Creditors say that no solution in sight to debt conflict with South American country
BUENOS AIRES, Argentina – Argentina’s government said Thursday that litigating creditors are making threats against the country in a conflict that has pushed the country to a second default in 13 years.
The threats are “irrational,” Cabinet Chief Jorge Capitanich said in a televised press conference.
He spoke a day after Aurelius Capital Management, a hedge fund that won a U.S. lawsuit against Argentina, said it doesn’t expect a solution to the conflict to come from private banks such as J.P. Morgan.
Aurelius said in a statement that it hasn't received a worthwhile offer yet from any of the banks that have approached it.

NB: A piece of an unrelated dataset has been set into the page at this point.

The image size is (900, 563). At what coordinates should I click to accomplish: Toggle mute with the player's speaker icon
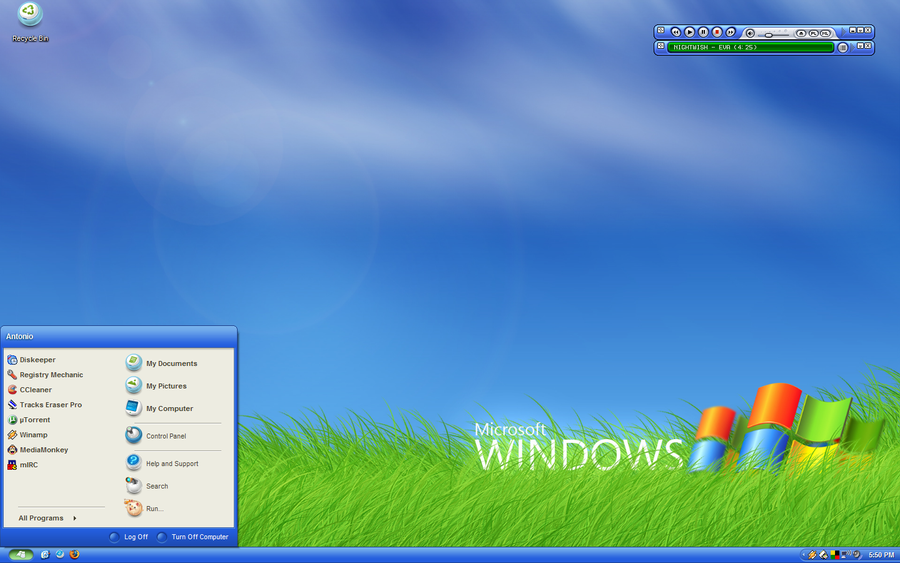pyautogui.click(x=750, y=33)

The banks want to buy the judicial claim that Aurelius and other hedge funds won against Argentina to get paid back $1.5 billion on bonds left over from a 2001 default on $100 billion. A buyout would allow the banks to then ask the U.S. court to allow more time for to negotiate a settlement with Argentina in 2015, making it possible for the government to resume debt payments in the meantime.
The country went into default July 30 on the 92.4 percent of bonds that were restructured from the 2001 default.
The government argued that it couldn’t pay more to the plaintiffs without violating a rights upon future offers clause that would steep it in more than $120 billion in debts stemming from lawsuits from the restructured bondholders.
Based on this clause, Argentina cannot pay any of the 7.6 percent of creditors that held out of the restructurings in 2005 and 2010 to collect more than the 30 cents on the dollar accepted by the 92.4 percent. If that happens, the 92.4 percent can sue for the difference, or up to 70 cents on the dollar.
Aurelius said that Argentina is “hiding behind” this lawsuit concern as a way to avert settlement.
Capitanich shot down such claims as “unfounded” and called the hedge funds a “global mafia.”
While the war of words plays out, economists warn that the country’s economy could fall deeper into recession.
“There is not a panic, but there are concerns of a further devaluation of the peso against the dollar,” said Federico Thomsen, an economist at E.F. Thomsen, an economic and political consultancy in Buenos Aires.
He said these concerns push people to take refuge in dollars on concerns of a worsening economy, higher inflation and a weaker peso.
Indeed, demand for dollars on the black market surged this week, causing the peso to drop to a record low of 13.20 per dollar Thursday from 12.80 Monday.